-------- Document --------

A: The benchmark programs include conversions between array representations. In particular, when divide and conquer algorithms are vectorised, the resulting code increases the nesting level of the source array for every division phase (on the way down), and concatenates the result array on the way back up. We refer to these algorithms as "dynamically nested" for this reason. Both the Tree Lookup and Barnes-Hut benchmarks from Section 7 do this.

As discussed in Section 5.2, concatenation effectively normalises the array, so all the data elements in the result are in one contiguous block of memory. As discussed in Section 4.5 if two arrays are appended then they are given our new blocked representation (with the element data for each source array remaining in its original block). When the appended array is concatenated this normalises it again. The Barnes-Hut benchmark discussed in Section 7.3 uses map, filter, append, concatenate, indexing etc. The full code (minus GUI) is provided in the appendix that we submitted with the paper. Some of these operators don't fuse with each other in the current implementation, which is the main reason why the absolute performance is worse than the reference version. 


* Reviewer 1 asks how "badly chunked" can the partially flattened array blocks get. They state that "without a benchmark like QuickSort, which has both small and large segments at different points in its execution, it is hard to tell if the transformation will perform well."

-------- Given data --------

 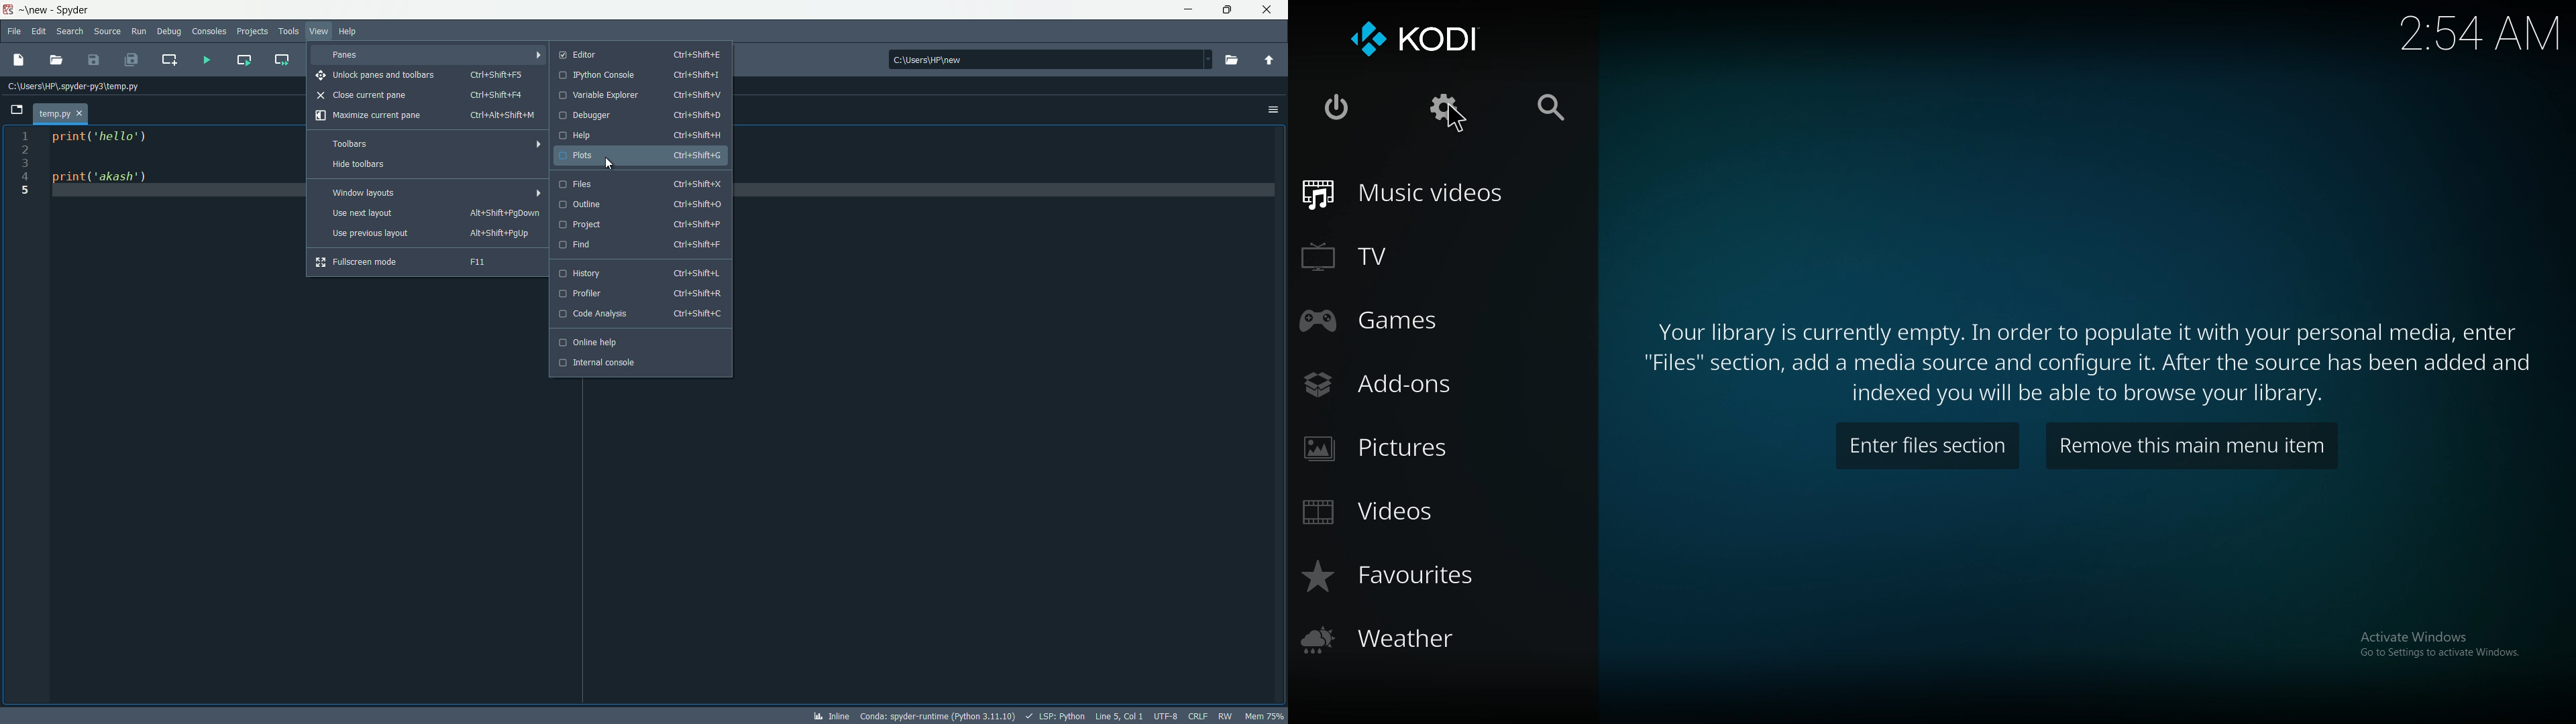 I want to click on projects menu, so click(x=252, y=31).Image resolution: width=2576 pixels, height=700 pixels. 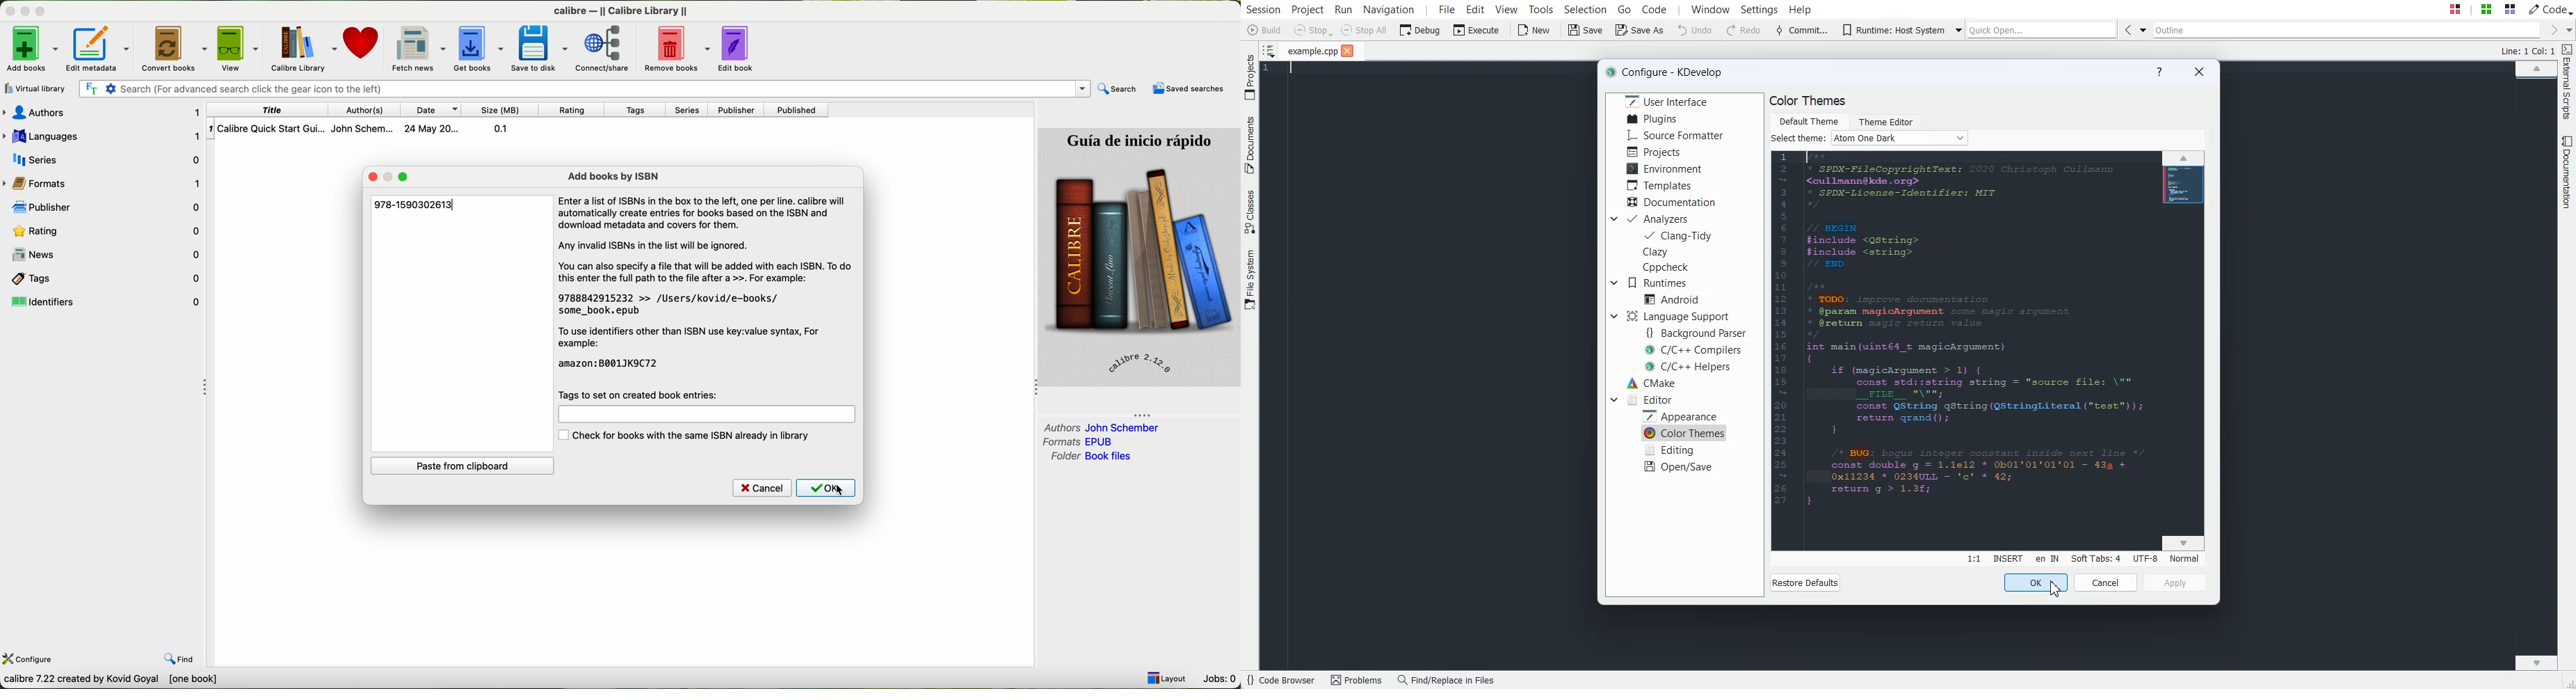 I want to click on book cover preview, so click(x=1140, y=257).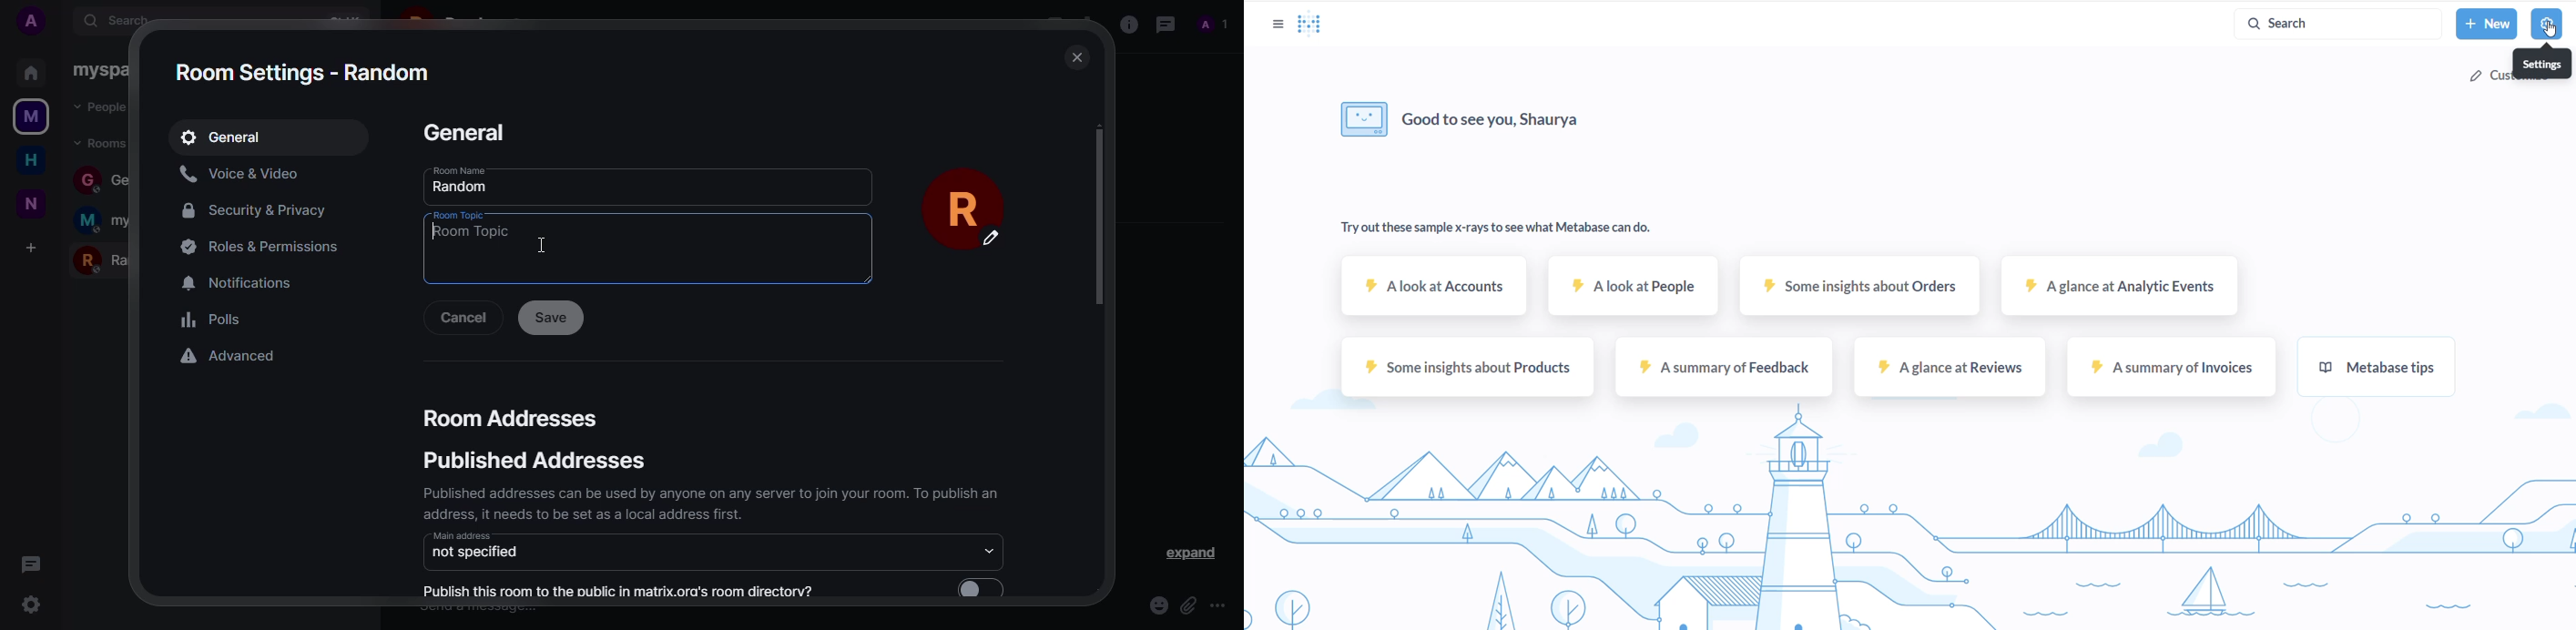 The height and width of the screenshot is (644, 2576). What do you see at coordinates (30, 161) in the screenshot?
I see `home` at bounding box center [30, 161].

--------

- Tasks to perform
1. In the passage on nested array representations, which two benchmarks from Section 7 are described as dynamically nested?
2. Pick up the passage on nested array representations right after its final sentence and continue writing it.

- Outputs for the tasks
1. Tree Lookup and Barnes-Hut

2.
A: The chunk size in the array representation will depend on the particular benchmark being run. We could construct a benchmark where every array element lies in its own chunk, or a benchmark where all array elements are in a single chunk. An important point about QuickSort is that the standard formulation doesn't suffer the asymptotic complexity problem to begin with, so there is no reason to use our new array representation for it. As discussed in Section 6, in many cases we can use rewrite rules to avoid using the new representation for operations that don't need it to gain the correct asymptotic complexity.


* Reviewer 1 asks if there is support for performing conversions between the old and new array representations in parallel, and if stream fusion is sufficient for performing these conversions within core loops.

A: Yes. The conversion between the new (chunked) -> old (flat) array representation is performed by the 'concat' operator discussed in Section 5.2. An implementation was provided in the dph-reference-array package that we submitted with the paper. The implementation uses parallelisable flat vector operators. Elements can be read from a chunked nested array and 'on the fly' used in an inner loop that produces a flat array. This can be seen in the implementation of dph-reference-array:Data.Array.PArray.Int.indexvsPR. The virtual shared indexing operator (indexvsPR) is implemented in terms of Data.Array.Unboxed.map, so it will fuse with subsequent stream operators.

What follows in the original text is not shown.